INFORMATION PROVIDED Start Marker
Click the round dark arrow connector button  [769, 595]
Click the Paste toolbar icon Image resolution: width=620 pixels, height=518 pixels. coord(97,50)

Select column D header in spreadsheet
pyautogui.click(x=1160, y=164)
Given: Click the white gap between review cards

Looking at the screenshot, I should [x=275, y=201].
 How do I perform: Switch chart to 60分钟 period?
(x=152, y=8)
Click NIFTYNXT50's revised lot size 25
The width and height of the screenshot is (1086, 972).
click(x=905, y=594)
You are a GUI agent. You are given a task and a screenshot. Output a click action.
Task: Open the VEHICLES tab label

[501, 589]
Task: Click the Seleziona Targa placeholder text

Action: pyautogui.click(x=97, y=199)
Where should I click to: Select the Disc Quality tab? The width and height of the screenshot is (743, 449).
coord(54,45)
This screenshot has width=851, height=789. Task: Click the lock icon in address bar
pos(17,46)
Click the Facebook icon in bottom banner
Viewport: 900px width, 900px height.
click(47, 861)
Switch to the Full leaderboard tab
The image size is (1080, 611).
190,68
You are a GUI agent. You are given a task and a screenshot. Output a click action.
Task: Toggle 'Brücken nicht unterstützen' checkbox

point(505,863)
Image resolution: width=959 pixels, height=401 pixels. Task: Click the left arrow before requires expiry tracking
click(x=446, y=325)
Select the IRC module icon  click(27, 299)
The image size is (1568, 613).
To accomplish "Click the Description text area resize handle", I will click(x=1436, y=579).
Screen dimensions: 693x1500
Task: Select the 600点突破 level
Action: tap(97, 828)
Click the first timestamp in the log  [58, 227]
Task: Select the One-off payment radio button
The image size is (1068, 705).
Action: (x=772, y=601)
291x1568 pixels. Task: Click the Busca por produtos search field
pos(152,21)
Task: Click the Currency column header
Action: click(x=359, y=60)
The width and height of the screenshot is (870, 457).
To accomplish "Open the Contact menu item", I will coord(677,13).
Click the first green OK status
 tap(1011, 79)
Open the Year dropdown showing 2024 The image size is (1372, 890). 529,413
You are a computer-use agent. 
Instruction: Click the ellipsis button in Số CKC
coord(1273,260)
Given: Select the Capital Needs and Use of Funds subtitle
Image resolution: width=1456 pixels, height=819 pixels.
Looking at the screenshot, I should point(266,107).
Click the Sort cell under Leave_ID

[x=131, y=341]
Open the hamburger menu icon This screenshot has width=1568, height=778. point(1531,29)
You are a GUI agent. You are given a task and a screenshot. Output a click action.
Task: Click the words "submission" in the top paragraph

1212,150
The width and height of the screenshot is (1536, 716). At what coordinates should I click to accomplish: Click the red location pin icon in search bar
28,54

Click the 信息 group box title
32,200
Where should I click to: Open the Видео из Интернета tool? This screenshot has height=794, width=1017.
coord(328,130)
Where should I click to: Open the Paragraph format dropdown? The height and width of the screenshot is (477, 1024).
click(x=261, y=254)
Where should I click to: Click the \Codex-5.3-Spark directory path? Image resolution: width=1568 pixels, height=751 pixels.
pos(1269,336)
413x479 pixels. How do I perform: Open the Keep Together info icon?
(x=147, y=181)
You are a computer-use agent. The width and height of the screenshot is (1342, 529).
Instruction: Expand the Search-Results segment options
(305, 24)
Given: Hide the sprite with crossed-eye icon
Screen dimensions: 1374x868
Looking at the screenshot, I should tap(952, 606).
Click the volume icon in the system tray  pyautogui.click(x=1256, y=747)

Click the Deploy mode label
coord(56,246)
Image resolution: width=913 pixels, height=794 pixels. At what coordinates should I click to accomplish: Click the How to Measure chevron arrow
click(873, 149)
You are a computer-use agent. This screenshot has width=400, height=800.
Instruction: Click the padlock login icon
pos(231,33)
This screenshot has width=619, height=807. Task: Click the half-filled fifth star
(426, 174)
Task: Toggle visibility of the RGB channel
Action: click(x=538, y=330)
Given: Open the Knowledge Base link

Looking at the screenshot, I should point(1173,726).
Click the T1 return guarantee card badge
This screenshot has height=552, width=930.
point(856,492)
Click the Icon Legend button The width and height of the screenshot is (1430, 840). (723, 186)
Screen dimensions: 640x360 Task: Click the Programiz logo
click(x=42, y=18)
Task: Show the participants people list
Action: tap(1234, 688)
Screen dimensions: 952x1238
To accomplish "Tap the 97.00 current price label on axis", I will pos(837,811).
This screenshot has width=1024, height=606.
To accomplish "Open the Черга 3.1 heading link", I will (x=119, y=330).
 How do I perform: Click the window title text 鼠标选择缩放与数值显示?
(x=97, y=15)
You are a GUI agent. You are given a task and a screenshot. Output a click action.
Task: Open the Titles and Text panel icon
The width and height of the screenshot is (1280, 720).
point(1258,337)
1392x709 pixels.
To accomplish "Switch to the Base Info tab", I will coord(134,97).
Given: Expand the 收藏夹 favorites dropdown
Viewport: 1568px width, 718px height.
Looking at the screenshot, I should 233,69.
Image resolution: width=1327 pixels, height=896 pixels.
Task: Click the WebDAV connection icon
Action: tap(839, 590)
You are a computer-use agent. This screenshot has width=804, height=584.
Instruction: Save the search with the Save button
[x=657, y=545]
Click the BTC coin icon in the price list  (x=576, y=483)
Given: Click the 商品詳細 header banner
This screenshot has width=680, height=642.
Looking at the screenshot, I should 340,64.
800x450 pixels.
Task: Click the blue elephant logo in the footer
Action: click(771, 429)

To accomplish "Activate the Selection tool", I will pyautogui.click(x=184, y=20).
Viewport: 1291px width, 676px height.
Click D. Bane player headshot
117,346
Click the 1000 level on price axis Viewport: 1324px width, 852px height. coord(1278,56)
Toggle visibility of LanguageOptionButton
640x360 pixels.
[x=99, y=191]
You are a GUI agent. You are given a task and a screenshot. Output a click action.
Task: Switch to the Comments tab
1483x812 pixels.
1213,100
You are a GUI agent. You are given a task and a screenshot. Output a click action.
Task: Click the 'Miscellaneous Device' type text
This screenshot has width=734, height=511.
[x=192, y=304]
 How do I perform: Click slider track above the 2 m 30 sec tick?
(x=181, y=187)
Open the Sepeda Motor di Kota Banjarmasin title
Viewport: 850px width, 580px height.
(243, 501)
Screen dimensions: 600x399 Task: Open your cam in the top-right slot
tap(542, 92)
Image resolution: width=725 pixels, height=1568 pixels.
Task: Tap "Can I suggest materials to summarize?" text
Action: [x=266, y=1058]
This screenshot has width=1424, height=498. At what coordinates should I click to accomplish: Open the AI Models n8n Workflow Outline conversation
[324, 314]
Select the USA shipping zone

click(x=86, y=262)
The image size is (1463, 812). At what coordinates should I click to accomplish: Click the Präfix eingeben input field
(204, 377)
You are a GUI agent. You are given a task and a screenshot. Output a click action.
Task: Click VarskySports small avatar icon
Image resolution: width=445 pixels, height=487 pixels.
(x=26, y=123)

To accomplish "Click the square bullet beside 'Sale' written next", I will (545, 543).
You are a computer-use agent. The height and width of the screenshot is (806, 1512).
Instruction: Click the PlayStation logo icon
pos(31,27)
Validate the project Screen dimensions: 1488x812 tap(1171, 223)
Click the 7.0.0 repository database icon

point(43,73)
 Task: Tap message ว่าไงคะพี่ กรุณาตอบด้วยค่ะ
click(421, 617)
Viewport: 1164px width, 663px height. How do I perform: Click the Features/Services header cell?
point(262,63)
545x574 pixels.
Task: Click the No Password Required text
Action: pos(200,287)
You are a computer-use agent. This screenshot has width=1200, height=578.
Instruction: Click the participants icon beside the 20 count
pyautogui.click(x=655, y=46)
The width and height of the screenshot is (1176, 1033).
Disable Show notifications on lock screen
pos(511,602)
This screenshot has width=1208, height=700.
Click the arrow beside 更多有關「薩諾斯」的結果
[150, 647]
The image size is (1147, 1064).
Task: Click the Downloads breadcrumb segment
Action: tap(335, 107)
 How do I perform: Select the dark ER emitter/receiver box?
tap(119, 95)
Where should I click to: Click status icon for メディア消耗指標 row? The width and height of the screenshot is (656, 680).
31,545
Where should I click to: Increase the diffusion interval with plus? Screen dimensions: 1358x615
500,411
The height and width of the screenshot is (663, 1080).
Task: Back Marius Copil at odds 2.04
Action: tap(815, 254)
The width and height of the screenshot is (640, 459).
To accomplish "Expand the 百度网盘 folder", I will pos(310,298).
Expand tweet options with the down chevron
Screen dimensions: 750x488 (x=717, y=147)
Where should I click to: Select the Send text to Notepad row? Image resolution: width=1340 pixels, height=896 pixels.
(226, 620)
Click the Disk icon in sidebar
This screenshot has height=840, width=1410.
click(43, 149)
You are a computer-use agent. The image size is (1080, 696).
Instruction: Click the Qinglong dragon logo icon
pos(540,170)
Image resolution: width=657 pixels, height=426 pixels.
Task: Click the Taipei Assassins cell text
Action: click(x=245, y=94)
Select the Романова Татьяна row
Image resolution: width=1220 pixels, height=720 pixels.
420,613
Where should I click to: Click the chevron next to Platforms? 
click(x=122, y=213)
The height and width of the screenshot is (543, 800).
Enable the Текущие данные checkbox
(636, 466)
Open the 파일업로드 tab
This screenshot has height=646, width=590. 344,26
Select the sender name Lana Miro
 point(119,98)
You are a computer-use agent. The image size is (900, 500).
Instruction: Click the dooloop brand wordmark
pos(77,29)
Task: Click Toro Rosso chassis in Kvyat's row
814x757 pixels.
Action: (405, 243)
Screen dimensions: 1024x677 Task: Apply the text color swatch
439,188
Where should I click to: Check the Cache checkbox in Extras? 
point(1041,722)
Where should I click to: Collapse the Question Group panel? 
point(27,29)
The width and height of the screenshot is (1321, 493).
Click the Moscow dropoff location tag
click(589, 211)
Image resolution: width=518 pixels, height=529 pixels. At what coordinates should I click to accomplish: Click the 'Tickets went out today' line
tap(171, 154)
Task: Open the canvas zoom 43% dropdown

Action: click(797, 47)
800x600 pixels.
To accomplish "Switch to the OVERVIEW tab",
INFORMATION PROVIDED End Marker
__YOUR ASSIGNMENT__
Scan the data above and copy each line containing the word "menu".

__RESPONSE FOR THIS EXERCISE__
To accomplish "Open the Contact menu item", I will coord(677,13).
Open the hamburger menu icon This screenshot has width=1568, height=778. point(1531,29)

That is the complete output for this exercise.